I must admit, however, that the sheer length of the novel got to me at certain points.
Some of the sections felt drawn out more than they had to be. These portions of the novel made me feel exhausted, almost like reading The Broken Eye was a chore rather than a pastime.
This is a feeling you never want to have while reading. Fortunately, these dreary passages were short-lived.
Witnessing the marked contrast between the development and downfall of certain characters made me feel introspective.
Being exposed to these divergent perspectives seemingly from chapter to chapter was eye opening. I was pleased with the amount of effort Weeks put in to illustrate this disparity.
Watching particular protagonists grow and develop was the easy part. The tough part was seeing the downfall of some of my favorite protagonists firsthand.
Often times, the true nature of a character is revealed when they are knocked down and stripped of their essence. The unveiling of the raw character of these protagonists made me connect with the protagonists even more.
In summary, The Broken Eye was an emotional ride, from start to finish.
What is the follow up novel to The Broken Eye?
The Broken Eye is the third volume in a five book fantasy series named The Lightbringer. The follow up novel to The Broken Eye is titled The Blood Mirror.
If you would like to hear a review on this follow up novel, check out my non-spoiler review of The Blood Mirror here! There are some surprising revelations that may tip the balance if you are on the fence.
The Broken Eye Review Recap
The Broken Eye is another robust edition to this fantasy saga, making a considerable case for the Lightbringer series cracking my personal list for top five fantasy series of all time.

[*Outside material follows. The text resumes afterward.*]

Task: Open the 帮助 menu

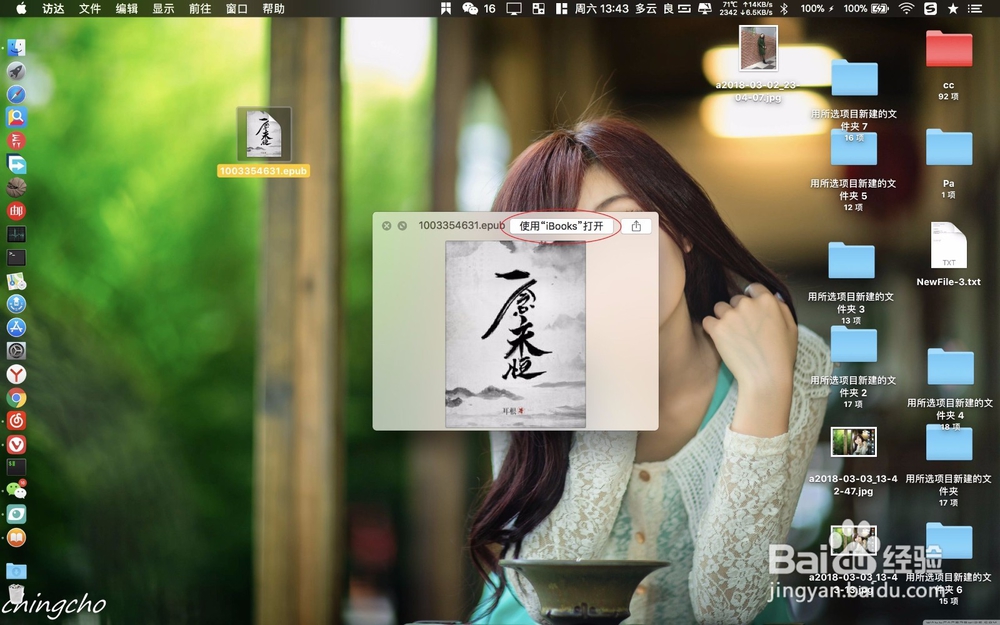Action: 272,9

Some new characters take the spotlight in this novel, a refreshing change from what I was used to in the prior two volumes. The action definitely took a step up from its predecessors.

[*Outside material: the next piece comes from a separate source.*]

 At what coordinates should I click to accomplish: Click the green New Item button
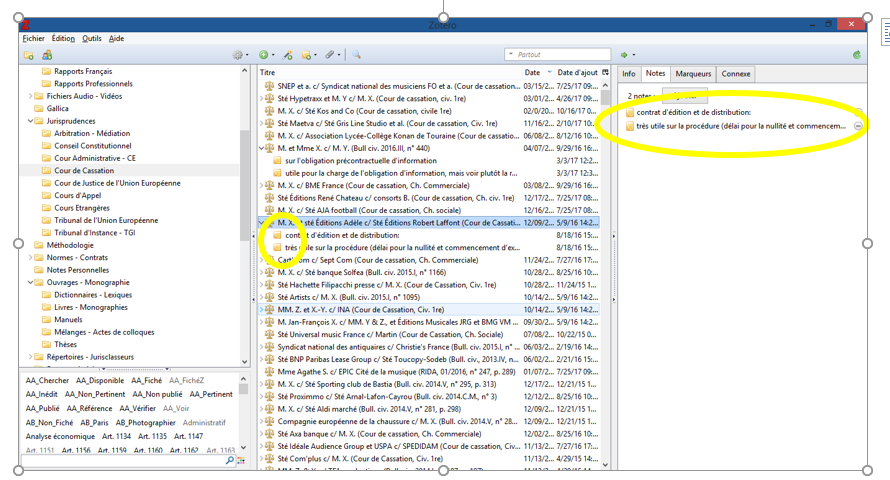coord(264,55)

Although this particular novel is a close second to The Blinding Knife in my eyes, it is well worth the read.
To continue along the Lightbringer series, explore the latest text and audiobook prices of the The Broken Eye on Amazon.
Looking for other books like The Broken Eye? Click over to My Top Fantasy Books for a vast selection of other novels that might pique your interest.

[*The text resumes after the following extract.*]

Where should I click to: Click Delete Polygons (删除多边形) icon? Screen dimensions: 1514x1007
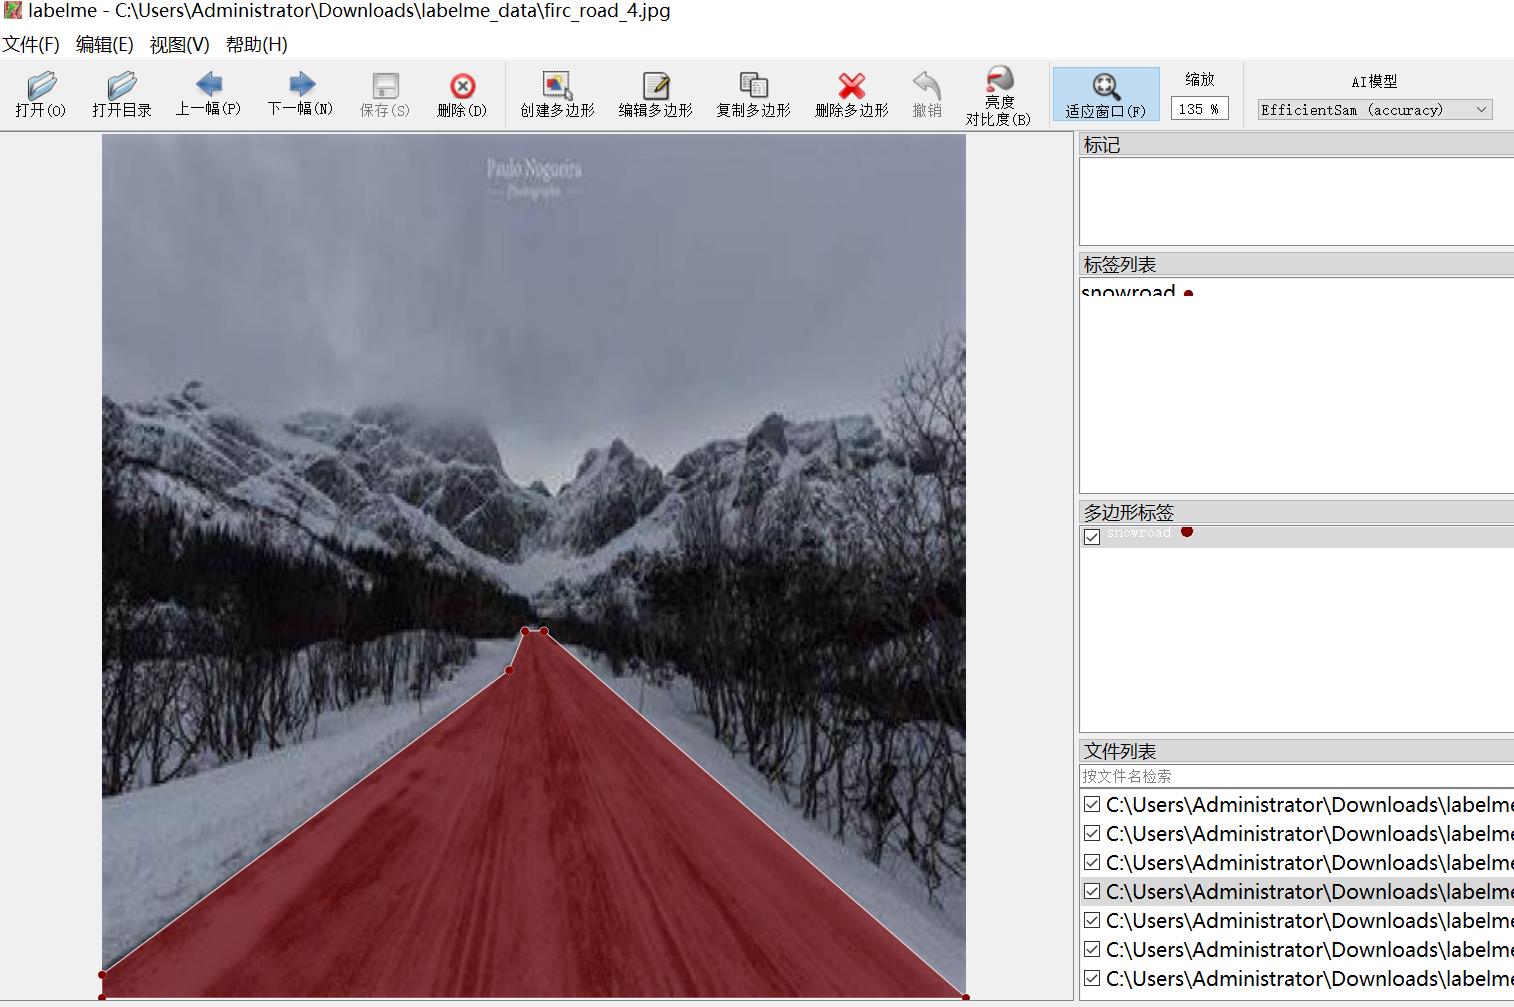pyautogui.click(x=851, y=95)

“This world has only two kinds of people: villains and smiling villains.”
“This is why there are few prophets. We end up dead a lot. The truth is offensive to men who love darkness.”
“This is how tyrants fall. By destroying their people, they destroy themselves.”
“I am of you,” said Kip.”I am Guile as much as you are. True, I have a scrap of decency, but only a scrap. How do you think you can treat a Guile with such disregard and get away with it? Because I am you. I’m as cold as you, I’m as smart as you, and when you push me, I’m as evil and cruel as you. I have a thin film of goodness floating on the top of my Guile, grandfather, but I don’t know how senile you must be to miss just how thin it is.”
“The man who is content to live alone is either a beast or a god.”
The Broken Eye Review Rating: 9/10!
Back of the Book Blurb
As the old gods awaken, the Chromeria is in a race to find its lost Prism, the only man who may be able to stop catastrophe, Gavin Guile. But Gavin’s enslaved on a galley, and when he finally escapes, he finds himself in less than friendly hands. Without the ability to draft which has defined him . . .
Meanwhile, the Color Prince’s army continues its inexorable advance, having swallowed two of the seven satrapies, they now invade the Blood Forest. Andross Guile, thinking his son Gavin lost, tasks his two grandsons with stopping the advance. Kip and his psychopathic half-brother Zymun will compete for the ultimate prize: who will become the next Prism.